→ **DOCUMENT EXCERPT**:
== == ==

I’d completed a three-month internship at VICE Australia and had been working there as a freelance contributor, as well as a conceptual copywriting for a number of agencies. But I wanted to do more. So, I cut back on that work and began pitching to publications I hadn’t written for before, in order to build up a bit of a portfolio as a freelance writer.
I reached out to Antonio. I sent him an email, gushing about his class and how it had inspired me to become a writer by trade. I asked him if he could help me with some pitches and if he could edit some of my work before sending I submitted it. I wrote that I wasn’t even sure he’d remember me.
“Of course I remember you,” he wrote back in an email that same day. “I’ve used some of your writing to show my students in class!”
And that’s how he officially became my mentor. He was my point of call for new ideas. I’d call him about pitches, send him through my drafts, text him random questions and sentence structure… and he would come back with notes, ideas and improvements.
Not only did he support my writing and help me to become a technically better writer, but he also had this faith in my ability to write, which gave me the confidence I needed to be fearless and write without boundaries.

== == ==

Raw records:
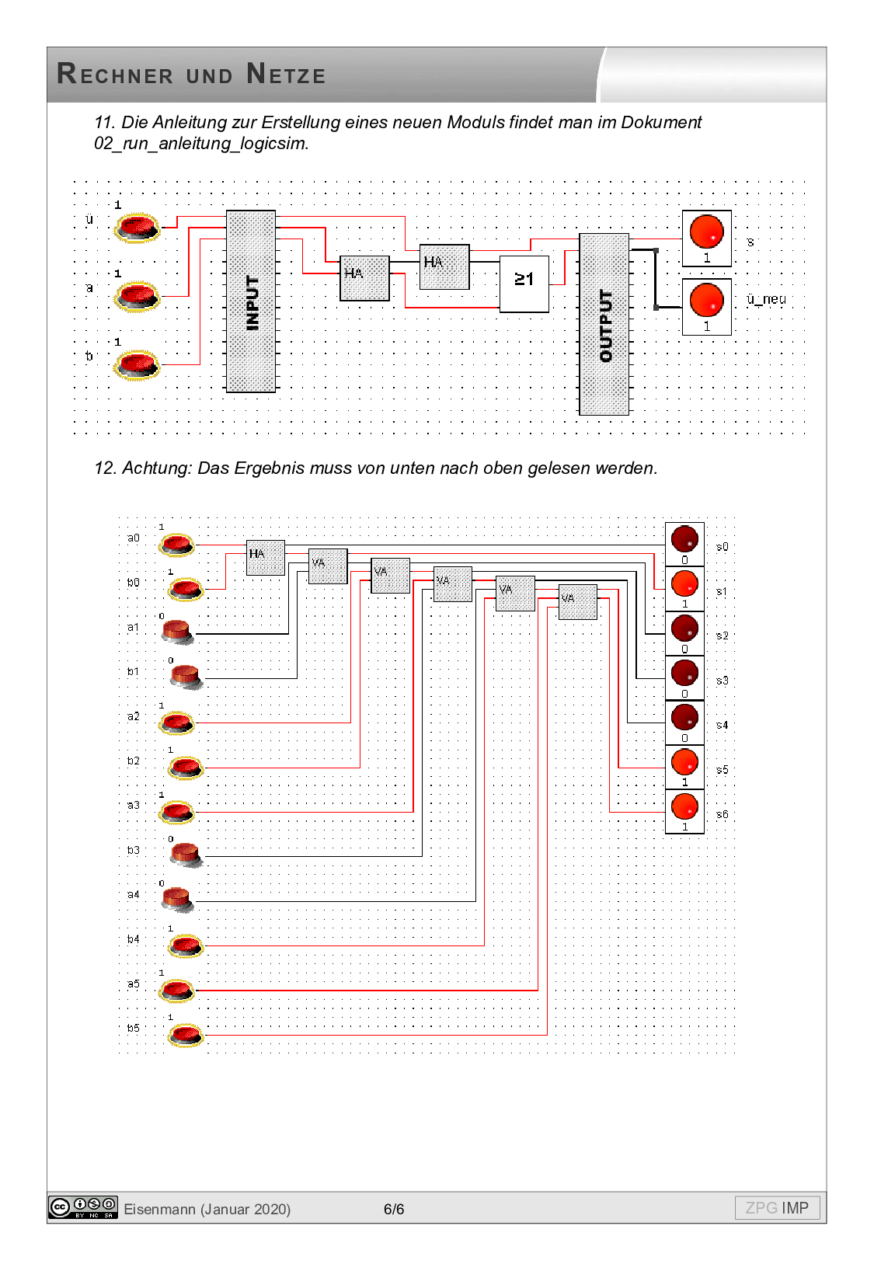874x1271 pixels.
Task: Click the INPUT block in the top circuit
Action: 250,301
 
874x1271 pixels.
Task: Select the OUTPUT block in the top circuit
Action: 604,324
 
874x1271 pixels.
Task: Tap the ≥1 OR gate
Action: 524,284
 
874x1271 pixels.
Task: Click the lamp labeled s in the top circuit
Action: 706,232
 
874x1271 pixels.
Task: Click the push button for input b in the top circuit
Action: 137,364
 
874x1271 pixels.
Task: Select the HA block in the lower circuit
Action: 265,558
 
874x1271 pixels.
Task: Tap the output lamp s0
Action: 684,539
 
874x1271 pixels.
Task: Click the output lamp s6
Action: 684,807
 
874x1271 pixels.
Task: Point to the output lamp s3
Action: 684,673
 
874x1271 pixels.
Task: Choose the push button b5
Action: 186,1035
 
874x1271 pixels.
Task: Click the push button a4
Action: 177,900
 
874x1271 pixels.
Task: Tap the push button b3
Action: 186,855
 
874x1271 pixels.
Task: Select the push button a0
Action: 177,544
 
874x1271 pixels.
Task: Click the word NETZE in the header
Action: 286,75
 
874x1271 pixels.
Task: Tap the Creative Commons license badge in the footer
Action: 82,1207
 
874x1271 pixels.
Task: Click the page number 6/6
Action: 394,1209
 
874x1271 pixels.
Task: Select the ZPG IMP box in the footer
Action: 777,1208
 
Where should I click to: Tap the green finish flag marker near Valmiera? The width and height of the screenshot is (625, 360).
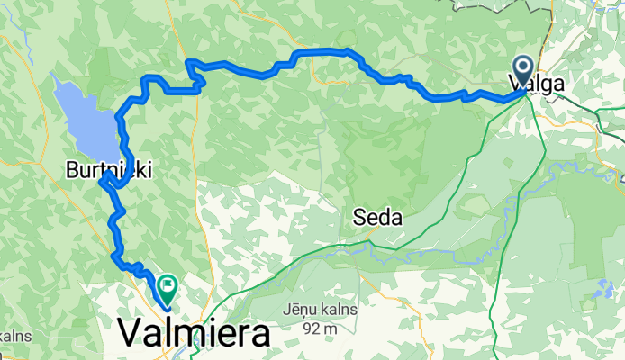(x=167, y=289)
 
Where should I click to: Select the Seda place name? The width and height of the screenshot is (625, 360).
(x=377, y=217)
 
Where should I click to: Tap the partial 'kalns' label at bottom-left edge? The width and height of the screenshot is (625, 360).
(x=15, y=335)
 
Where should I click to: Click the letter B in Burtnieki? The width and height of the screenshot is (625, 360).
(x=72, y=168)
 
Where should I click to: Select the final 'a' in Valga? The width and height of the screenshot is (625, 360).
(x=559, y=85)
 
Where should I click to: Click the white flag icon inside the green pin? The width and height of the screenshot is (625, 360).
(x=167, y=285)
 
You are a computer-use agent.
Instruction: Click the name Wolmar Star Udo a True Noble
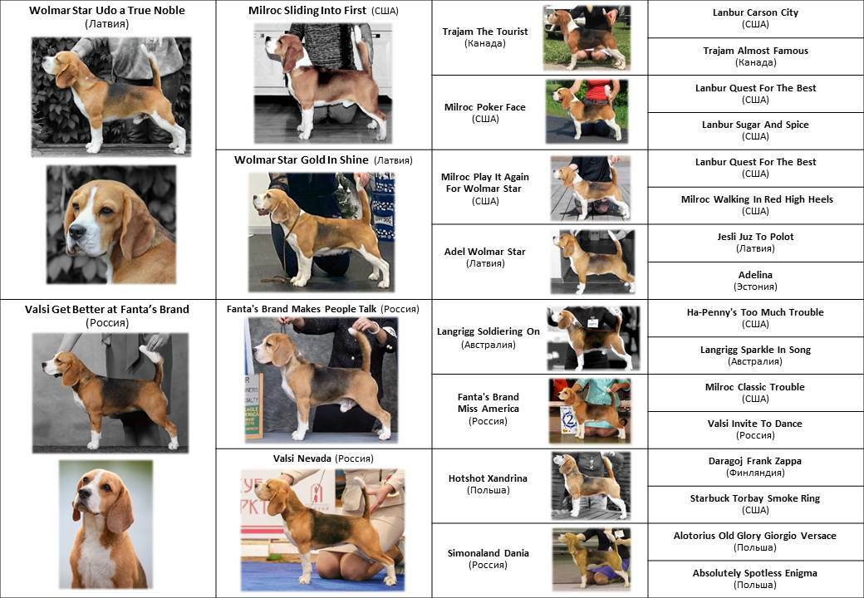point(107,11)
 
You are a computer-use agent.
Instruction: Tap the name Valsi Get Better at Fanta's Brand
point(107,310)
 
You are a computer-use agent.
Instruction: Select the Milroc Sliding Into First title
point(307,11)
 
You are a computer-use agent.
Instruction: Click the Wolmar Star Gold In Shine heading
point(302,159)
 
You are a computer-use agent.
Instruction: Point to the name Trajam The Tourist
point(485,32)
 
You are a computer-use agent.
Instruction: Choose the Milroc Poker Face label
point(485,107)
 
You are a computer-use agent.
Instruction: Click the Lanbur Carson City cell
point(755,18)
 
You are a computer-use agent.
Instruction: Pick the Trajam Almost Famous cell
point(755,56)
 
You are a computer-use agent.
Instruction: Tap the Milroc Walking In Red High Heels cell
point(755,205)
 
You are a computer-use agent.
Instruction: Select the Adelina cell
point(755,280)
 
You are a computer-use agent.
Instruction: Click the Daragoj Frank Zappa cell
point(755,467)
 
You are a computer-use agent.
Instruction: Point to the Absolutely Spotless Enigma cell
point(755,579)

== == ==

→ **JOBS**:
A - In the records, rewrite the lines between the one holding "Where should I click to: Tap the green" and the one holding "point(755,280)", inclusive, changing "computer-use agent" to "desktop assistant" and keeping everything else the same. Omit the pictures from your answer.
B - Write what comes next in the passage about the writing mentor, picking up after its final sentence.
The text and the records were taken from unrelated sources.

→ **ANSWERS FOR THE TASKS**:
A -
Where should I click to: Tap the green finish flag marker near Valmiera? The width and height of the screenshot is (625, 360).
(x=167, y=289)
 
Where should I click to: Select the Seda place name? The width and height of the screenshot is (625, 360).
(x=377, y=217)
 
Where should I click to: Tap the partial 'kalns' label at bottom-left edge? The width and height of the screenshot is (625, 360).
(x=15, y=335)
 
Where should I click to: Click the letter B in Burtnieki? The width and height of the screenshot is (625, 360).
(x=72, y=168)
 
Where should I click to: Select the final 'a' in Valga? The width and height of the screenshot is (625, 360).
(x=559, y=85)
 
Where should I click to: Click the white flag icon inside the green pin? The width and height of the screenshot is (625, 360).
(x=167, y=285)
 
You are a desktop assistant.
Instruction: Click the name Wolmar Star Udo a True Noble
point(107,11)
 
You are a desktop assistant.
Instruction: Tap the name Valsi Get Better at Fanta's Brand
point(107,310)
 
You are a desktop assistant.
Instruction: Select the Milroc Sliding Into First title
point(307,11)
 
You are a desktop assistant.
Instruction: Click the Wolmar Star Gold In Shine heading
point(302,159)
 
You are a desktop assistant.
Instruction: Point to the name Trajam The Tourist
point(485,32)
 
You are a desktop assistant.
Instruction: Choose the Milroc Poker Face label
point(485,107)
 
You are a desktop assistant.
Instruction: Click the Lanbur Carson City cell
point(755,18)
 
You are a desktop assistant.
Instruction: Pick the Trajam Almost Famous cell
point(755,56)
 
You are a desktop assistant.
Instruction: Tap the Milroc Walking In Red High Heels cell
point(755,205)
 
You are a desktop assistant.
Instruction: Select the Adelina cell
point(755,280)

B -
“You write, so you’re a writer,” he had once told me. Those words really changed my outlook. He’d said them with such certainty, as though he was surprised he had to say it out loud.
Many of us feel like we have impostor syndrome if we call ourselves a job title that we’re not getting paid for — particularly in creative industries. For some reason, in our minds, loving to write and writing as a hobby alone doesn’t make us a “writer” — because it’s not our job. Antonio was the one who taught me that that that isn’t true. As soon as he said it, it made sense.
If you embody the things you want, start to label them as your reality and go about your daily routine thinking “yeah, I’m a writer”, then that will slowly become your reality. Before anything will actually happen, you’ve got to believe it will.
It’s really difficult to break out as a creative in this world. There’s no rule book or lessons taught on how to believe in your work and yourself in ways that will motivate you to pursue a career of passion (though there really should be a course on it).
Antonio came into my life as a beacon of inspiration at a time when I really needed it, and I clung to that inspiration as living proof of my passion for writing. I’d say that although neither of us really knew it, he was my mentor from the moment I walked into his classroom. And he still continues to be a source of knowledge and inspiration for me today.
Although I’m not bombarding him with questions and late-night phone calls, he’s always there if I need to bounce around ideas or help with some editing. Or even just for a great chat, a glass of wine and a bowl of pasta.
My advice would be: don’t search for a mentor. They’re actually all around us and we don’t even know it. All we have to do is to be open to learning, growing and being inspired. Also, we can’t be afraid of change.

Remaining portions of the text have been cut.